+++ Selected excerpt +++

HL 39: Materials and devices for quantum technology II

HL 39.6: Vortrag

Mittwoch, 18. März 2020, 11:30–11:45, POT 112

Spin shuttling in a silicon double quantum dot — •Florian Ginzel¹, Adam R. Mills², Jason R. Petta², and Guido Burkard¹ — ¹Department of Physics, University of Konstanz, D-78457 Konstanz, Germany — ²Department of Physics, Princeton University, Princeton, New Jersey 08544, USA

Motivated by the demand[1] for long and intermediate range interaction in quantum information devices and recent developments[2,3] we theoretically analyze the dynamics of an electron during a detuning sweep in a silicon double quantum dot (DQD) occupied by one electron, and investigate possibilities and limitations of spin transport. Spin-orbit interaction and an inhomogeneous magnetic field which can introduce errors are included in our model. Interactions that couple the position, spin and valley degrees of freedom open a number of avoided crossings in the spectrum allowing for diabatic transitions and interfering paths. The outcome of a spin shuttling protocol is explored by means of numerical simulations and an approximate analytical model based on the solution to the Landau-Zener problem. We find that constructive interference can ensure a high transport fidelity even for a fast protocol. Exploiting destructive interference between different paths the DQD can also act as a spin or valley filter.

+++

▶ [Action item a]
In the spin shuttling abstract, what can the double quantum dot act as when destructive interference between different paths is used?
The text and the entries below it have nothing to do with each other.

+++ Data supplied +++

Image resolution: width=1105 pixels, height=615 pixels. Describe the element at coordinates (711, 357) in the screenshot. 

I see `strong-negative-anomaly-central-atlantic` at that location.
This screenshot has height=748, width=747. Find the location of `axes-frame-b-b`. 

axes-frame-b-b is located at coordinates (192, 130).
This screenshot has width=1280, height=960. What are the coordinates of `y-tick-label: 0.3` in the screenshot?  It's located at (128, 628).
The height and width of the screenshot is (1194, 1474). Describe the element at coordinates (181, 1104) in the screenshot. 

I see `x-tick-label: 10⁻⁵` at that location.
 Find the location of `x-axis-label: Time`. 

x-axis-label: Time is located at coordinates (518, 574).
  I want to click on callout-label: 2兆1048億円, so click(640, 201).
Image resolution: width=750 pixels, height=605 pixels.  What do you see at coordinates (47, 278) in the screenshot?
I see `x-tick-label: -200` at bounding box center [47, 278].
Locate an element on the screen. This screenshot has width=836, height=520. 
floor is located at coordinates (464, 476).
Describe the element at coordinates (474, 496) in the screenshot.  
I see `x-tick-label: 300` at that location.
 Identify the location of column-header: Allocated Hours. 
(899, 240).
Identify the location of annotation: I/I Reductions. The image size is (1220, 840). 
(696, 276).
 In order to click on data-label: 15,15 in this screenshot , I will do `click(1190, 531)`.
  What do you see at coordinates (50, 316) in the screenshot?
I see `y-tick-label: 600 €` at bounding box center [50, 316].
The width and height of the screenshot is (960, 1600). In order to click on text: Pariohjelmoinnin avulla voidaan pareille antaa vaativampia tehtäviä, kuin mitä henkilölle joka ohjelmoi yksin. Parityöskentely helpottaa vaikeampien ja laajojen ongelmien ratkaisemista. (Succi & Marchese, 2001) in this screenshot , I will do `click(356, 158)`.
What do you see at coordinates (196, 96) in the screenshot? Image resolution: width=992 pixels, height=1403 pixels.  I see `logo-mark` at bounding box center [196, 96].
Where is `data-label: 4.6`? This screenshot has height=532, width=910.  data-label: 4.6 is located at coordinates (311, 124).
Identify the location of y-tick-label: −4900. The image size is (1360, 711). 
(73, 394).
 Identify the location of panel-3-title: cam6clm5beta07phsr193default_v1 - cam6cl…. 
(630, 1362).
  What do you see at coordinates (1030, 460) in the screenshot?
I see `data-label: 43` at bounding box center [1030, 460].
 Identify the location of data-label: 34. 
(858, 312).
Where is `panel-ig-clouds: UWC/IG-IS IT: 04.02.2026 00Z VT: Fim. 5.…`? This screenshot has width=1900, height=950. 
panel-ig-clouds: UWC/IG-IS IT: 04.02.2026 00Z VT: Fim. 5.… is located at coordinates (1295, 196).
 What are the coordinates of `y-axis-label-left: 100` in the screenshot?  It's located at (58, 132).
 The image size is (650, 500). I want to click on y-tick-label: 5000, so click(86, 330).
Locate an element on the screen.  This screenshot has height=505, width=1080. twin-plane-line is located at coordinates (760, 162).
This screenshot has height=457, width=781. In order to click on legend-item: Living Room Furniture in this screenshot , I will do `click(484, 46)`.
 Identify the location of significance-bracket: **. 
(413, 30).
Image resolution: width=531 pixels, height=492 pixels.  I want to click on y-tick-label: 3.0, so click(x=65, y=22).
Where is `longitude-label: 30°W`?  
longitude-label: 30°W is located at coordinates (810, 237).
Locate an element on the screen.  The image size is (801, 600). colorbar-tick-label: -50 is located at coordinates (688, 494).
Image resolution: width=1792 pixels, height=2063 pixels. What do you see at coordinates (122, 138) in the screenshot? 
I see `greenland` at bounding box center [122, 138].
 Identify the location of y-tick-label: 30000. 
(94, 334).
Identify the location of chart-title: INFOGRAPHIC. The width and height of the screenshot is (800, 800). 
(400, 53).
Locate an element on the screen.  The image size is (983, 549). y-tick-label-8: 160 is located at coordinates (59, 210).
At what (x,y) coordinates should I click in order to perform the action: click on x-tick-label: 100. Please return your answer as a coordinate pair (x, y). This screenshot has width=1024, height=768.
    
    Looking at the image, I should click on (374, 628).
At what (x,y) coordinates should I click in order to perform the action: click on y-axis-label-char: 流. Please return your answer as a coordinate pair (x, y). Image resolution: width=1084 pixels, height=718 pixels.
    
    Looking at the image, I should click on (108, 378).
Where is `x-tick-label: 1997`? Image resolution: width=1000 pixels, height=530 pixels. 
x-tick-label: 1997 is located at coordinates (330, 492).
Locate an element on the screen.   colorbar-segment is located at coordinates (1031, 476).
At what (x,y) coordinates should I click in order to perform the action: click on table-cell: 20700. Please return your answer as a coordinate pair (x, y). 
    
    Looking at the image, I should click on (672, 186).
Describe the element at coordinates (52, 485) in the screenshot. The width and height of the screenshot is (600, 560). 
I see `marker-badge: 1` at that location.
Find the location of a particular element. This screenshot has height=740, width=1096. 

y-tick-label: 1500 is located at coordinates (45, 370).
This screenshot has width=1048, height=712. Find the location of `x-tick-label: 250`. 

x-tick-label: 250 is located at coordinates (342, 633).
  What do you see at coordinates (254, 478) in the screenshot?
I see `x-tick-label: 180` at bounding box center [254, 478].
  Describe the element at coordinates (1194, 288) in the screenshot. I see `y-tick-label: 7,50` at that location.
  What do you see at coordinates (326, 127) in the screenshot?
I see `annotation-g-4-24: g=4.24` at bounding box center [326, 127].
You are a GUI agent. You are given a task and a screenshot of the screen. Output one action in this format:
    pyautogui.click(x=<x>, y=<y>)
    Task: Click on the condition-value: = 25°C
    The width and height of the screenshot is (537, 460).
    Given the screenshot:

+++

▶ [Action item b]
In the entries, take the lines from the one with "This screenshot has height=457, width=781." to the one with "coordinates (1031, 476)." and rename "Identify the location of" as "Give the position of". Return only those lines, with everything else left the same.

▶ [Worked solution a]
A spin or valley filter.

▶ [Worked solution b]
This screenshot has height=457, width=781. In order to click on legend-item: Living Room Furniture in this screenshot , I will do `click(484, 46)`.
 Give the position of significance-bracket: **. 
(413, 30).
Image resolution: width=531 pixels, height=492 pixels.  I want to click on y-tick-label: 3.0, so click(x=65, y=22).
Where is `longitude-label: 30°W`?  
longitude-label: 30°W is located at coordinates (810, 237).
Locate an element on the screen.  The image size is (801, 600). colorbar-tick-label: -50 is located at coordinates (688, 494).
Image resolution: width=1792 pixels, height=2063 pixels. What do you see at coordinates (122, 138) in the screenshot? 
I see `greenland` at bounding box center [122, 138].
 Give the position of y-tick-label: 30000. 
(94, 334).
Give the position of chart-title: INFOGRAPHIC. The width and height of the screenshot is (800, 800). 
(400, 53).
Locate an element on the screen.  The image size is (983, 549). y-tick-label-8: 160 is located at coordinates (59, 210).
At what (x,y) coordinates should I click in order to perform the action: click on x-tick-label: 100. Please return your answer as a coordinate pair (x, y). This screenshot has width=1024, height=768.
    
    Looking at the image, I should click on (374, 628).
At what (x,y) coordinates should I click in order to perform the action: click on y-axis-label-char: 流. Please return your answer as a coordinate pair (x, y). Image resolution: width=1084 pixels, height=718 pixels.
    
    Looking at the image, I should click on (108, 378).
Where is `x-tick-label: 1997`? Image resolution: width=1000 pixels, height=530 pixels. 
x-tick-label: 1997 is located at coordinates (330, 492).
Locate an element on the screen.   colorbar-segment is located at coordinates (1031, 476).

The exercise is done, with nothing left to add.